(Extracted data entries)
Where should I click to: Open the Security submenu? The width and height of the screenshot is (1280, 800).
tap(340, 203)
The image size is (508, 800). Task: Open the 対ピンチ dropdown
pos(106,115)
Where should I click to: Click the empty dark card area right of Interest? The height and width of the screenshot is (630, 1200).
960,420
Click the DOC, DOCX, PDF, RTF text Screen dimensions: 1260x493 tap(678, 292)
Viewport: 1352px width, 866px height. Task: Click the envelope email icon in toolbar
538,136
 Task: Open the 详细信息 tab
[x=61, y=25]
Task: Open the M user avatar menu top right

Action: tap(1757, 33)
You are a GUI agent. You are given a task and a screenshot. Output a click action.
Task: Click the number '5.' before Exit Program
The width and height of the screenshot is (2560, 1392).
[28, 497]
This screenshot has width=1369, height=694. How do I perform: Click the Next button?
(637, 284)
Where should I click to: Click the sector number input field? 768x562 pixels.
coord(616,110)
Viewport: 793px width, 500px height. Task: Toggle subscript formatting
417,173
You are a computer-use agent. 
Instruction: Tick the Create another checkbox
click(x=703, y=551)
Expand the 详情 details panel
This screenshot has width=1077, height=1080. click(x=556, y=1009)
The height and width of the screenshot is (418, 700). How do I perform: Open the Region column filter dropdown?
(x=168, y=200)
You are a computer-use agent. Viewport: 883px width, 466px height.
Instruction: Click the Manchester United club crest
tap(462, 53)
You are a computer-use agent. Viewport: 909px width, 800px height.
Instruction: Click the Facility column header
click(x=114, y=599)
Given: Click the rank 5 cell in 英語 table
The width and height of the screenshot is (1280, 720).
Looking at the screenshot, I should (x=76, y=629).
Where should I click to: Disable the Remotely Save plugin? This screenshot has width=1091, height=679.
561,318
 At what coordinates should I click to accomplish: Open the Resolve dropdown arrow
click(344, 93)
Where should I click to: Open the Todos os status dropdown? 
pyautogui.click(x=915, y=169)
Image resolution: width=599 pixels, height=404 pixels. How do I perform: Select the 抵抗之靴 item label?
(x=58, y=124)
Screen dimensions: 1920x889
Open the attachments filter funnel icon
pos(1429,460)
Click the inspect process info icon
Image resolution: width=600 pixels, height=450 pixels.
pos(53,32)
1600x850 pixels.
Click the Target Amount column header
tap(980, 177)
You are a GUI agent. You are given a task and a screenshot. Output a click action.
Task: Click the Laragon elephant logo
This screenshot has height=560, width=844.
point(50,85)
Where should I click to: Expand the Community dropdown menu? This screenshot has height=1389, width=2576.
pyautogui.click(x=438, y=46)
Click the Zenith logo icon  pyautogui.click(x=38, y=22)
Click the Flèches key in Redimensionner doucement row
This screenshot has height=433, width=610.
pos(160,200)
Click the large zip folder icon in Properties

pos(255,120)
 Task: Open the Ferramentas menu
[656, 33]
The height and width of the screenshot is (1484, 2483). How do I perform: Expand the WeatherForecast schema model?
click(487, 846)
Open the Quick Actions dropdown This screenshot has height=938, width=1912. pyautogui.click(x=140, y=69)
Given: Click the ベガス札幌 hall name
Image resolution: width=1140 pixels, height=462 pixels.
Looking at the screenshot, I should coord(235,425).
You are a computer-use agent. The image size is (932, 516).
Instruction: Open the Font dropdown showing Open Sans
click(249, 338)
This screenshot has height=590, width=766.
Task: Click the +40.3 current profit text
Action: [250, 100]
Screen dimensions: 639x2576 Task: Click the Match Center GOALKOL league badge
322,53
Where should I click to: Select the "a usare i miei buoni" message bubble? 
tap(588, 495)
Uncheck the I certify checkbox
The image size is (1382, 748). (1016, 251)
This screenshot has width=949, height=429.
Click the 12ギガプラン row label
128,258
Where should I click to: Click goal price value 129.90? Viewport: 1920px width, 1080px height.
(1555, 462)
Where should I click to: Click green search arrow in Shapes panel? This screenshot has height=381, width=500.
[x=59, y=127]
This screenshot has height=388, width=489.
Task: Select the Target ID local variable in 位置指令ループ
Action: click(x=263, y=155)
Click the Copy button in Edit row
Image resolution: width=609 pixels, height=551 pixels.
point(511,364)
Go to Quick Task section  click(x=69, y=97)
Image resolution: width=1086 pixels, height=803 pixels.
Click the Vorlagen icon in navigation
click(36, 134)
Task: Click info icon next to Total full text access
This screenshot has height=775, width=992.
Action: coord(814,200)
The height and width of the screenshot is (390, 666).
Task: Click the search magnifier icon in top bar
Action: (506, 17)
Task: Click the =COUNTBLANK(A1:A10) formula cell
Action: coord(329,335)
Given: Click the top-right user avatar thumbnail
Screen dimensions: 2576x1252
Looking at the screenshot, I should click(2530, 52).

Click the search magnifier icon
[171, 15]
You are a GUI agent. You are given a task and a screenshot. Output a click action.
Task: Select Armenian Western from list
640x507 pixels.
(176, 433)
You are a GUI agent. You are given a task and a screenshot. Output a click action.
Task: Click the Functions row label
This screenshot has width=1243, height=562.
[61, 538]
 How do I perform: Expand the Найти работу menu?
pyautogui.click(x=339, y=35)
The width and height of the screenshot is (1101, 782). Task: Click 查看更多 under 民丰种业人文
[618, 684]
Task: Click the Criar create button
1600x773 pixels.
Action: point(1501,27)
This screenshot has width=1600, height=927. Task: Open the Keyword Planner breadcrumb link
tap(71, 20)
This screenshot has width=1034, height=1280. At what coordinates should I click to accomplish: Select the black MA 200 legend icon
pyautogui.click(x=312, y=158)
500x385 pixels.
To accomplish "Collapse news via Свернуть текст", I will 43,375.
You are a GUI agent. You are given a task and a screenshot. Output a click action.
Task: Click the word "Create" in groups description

Set task: Reproduce all of the rows above word for word.

Correct response:
Where should I click to: Open the Security submenu? The width and height of the screenshot is (1280, 800).
tap(340, 203)
The image size is (508, 800). Task: Open the 対ピンチ dropdown
pos(106,115)
Where should I click to: Click the empty dark card area right of Interest? The height and width of the screenshot is (630, 1200).
960,420
Click the DOC, DOCX, PDF, RTF text Screen dimensions: 1260x493 tap(678, 292)
Viewport: 1352px width, 866px height. Task: Click the envelope email icon in toolbar
538,136
 Task: Open the 详细信息 tab
[x=61, y=25]
Task: Open the M user avatar menu top right

Action: tap(1757, 33)
You are a GUI agent. You are given a task and a screenshot. Output a click action.
Task: Click the number '5.' before Exit Program
The width and height of the screenshot is (2560, 1392).
[28, 497]
This screenshot has width=1369, height=694. How do I perform: Click the Next button?
(637, 284)
Where should I click to: Click the sector number input field? 768x562 pixels.
coord(616,110)
Viewport: 793px width, 500px height. Task: Toggle subscript formatting
417,173
You are a computer-use agent. 
Instruction: Tick the Create another checkbox
click(x=703, y=551)
Expand the 详情 details panel
This screenshot has width=1077, height=1080. click(x=556, y=1009)
The height and width of the screenshot is (418, 700). How do I perform: Open the Region column filter dropdown?
(x=168, y=200)
You are a computer-use agent. Viewport: 883px width, 466px height.
Instruction: Click the Manchester United club crest
tap(462, 53)
You are a computer-use agent. Viewport: 909px width, 800px height.
Instruction: Click the Facility column header
click(x=114, y=599)
Given: Click the rank 5 cell in 英語 table
The width and height of the screenshot is (1280, 720).
Looking at the screenshot, I should (x=76, y=629).
Where should I click to: Disable the Remotely Save plugin? This screenshot has width=1091, height=679.
561,318
 At what coordinates should I click to accomplish: Open the Resolve dropdown arrow
click(344, 93)
Where should I click to: Open the Todos os status dropdown? 
pyautogui.click(x=915, y=169)
Image resolution: width=599 pixels, height=404 pixels. How do I perform: Select the 抵抗之靴 item label?
(x=58, y=124)
Screen dimensions: 1920x889
Open the attachments filter funnel icon
pos(1429,460)
Click the inspect process info icon
Image resolution: width=600 pixels, height=450 pixels.
pos(53,32)
1600x850 pixels.
Click the Target Amount column header
tap(980, 177)
You are a GUI agent. You are given a task and a screenshot. Output a click action.
Task: Click the Laragon elephant logo
This screenshot has height=560, width=844.
point(50,85)
Where should I click to: Expand the Community dropdown menu? This screenshot has height=1389, width=2576.
pyautogui.click(x=438, y=46)
Click the Zenith logo icon  pyautogui.click(x=38, y=22)
Click the Flèches key in Redimensionner doucement row
This screenshot has height=433, width=610.
pos(160,200)
Click the large zip folder icon in Properties

pos(255,120)
 Task: Open the Ferramentas menu
[656, 33]
The height and width of the screenshot is (1484, 2483). How do I perform: Expand the WeatherForecast schema model?
click(487, 846)
Open the Quick Actions dropdown This screenshot has height=938, width=1912. pyautogui.click(x=140, y=69)
Given: Click the ベガス札幌 hall name
Image resolution: width=1140 pixels, height=462 pixels.
Looking at the screenshot, I should coord(235,425).
You are a computer-use agent. The image size is (932, 516).
Instruction: Open the Font dropdown showing Open Sans
click(249, 338)
This screenshot has height=590, width=766.
Task: Click the +40.3 current profit text
Action: [250, 100]
Screen dimensions: 639x2576 Task: Click the Match Center GOALKOL league badge
322,53
Where should I click to: Select the "a usare i miei buoni" message bubble? 
tap(588, 495)
Uncheck the I certify checkbox
The image size is (1382, 748). (1016, 251)
This screenshot has width=949, height=429.
Click the 12ギガプラン row label
128,258
Where should I click to: Click goal price value 129.90? Viewport: 1920px width, 1080px height.
(1555, 462)
Where should I click to: Click green search arrow in Shapes panel? This screenshot has height=381, width=500.
[x=59, y=127]
This screenshot has height=388, width=489.
Task: Select the Target ID local variable in 位置指令ループ
Action: click(x=263, y=155)
Click the Copy button in Edit row
Image resolution: width=609 pixels, height=551 pixels.
point(511,364)
Go to Quick Task section  click(x=69, y=97)
Image resolution: width=1086 pixels, height=803 pixels.
Click the Vorlagen icon in navigation
click(36, 134)
Task: Click info icon next to Total full text access
This screenshot has height=775, width=992.
Action: coord(814,200)
The height and width of the screenshot is (390, 666).
Task: Click the search magnifier icon in top bar
Action: (506, 17)
Task: Click the =COUNTBLANK(A1:A10) formula cell
Action: coord(329,335)
Given: Click the top-right user avatar thumbnail
Screen dimensions: 2576x1252
Looking at the screenshot, I should click(2530, 52).

Click the search magnifier icon
[171, 15]
You are a GUI agent. You are given a task and a screenshot. Output a click action.
Task: Select Armenian Western from list
640x507 pixels.
(176, 433)
You are a GUI agent. You are given a task and a screenshot. Output a click action.
Task: Click the Functions row label
This screenshot has width=1243, height=562.
[61, 538]
 How do I perform: Expand the Найти работу menu?
pyautogui.click(x=339, y=35)
The width and height of the screenshot is (1101, 782). Task: Click 查看更多 under 民丰种业人文
[618, 684]
Task: Click the Criar create button
1600x773 pixels.
Action: point(1501,27)
This screenshot has width=1600, height=927. Task: Open the Keyword Planner breadcrumb link
tap(71, 20)
This screenshot has width=1034, height=1280. At what coordinates should I click to accomplish: Select the black MA 200 legend icon
pyautogui.click(x=312, y=158)
500x385 pixels.
To accomplish "Collapse news via Свернуть текст", I will 43,375.
You are a GUI agent. You are given a task and a screenshot. Output a click action.
Task: Click the word "Create" in groups description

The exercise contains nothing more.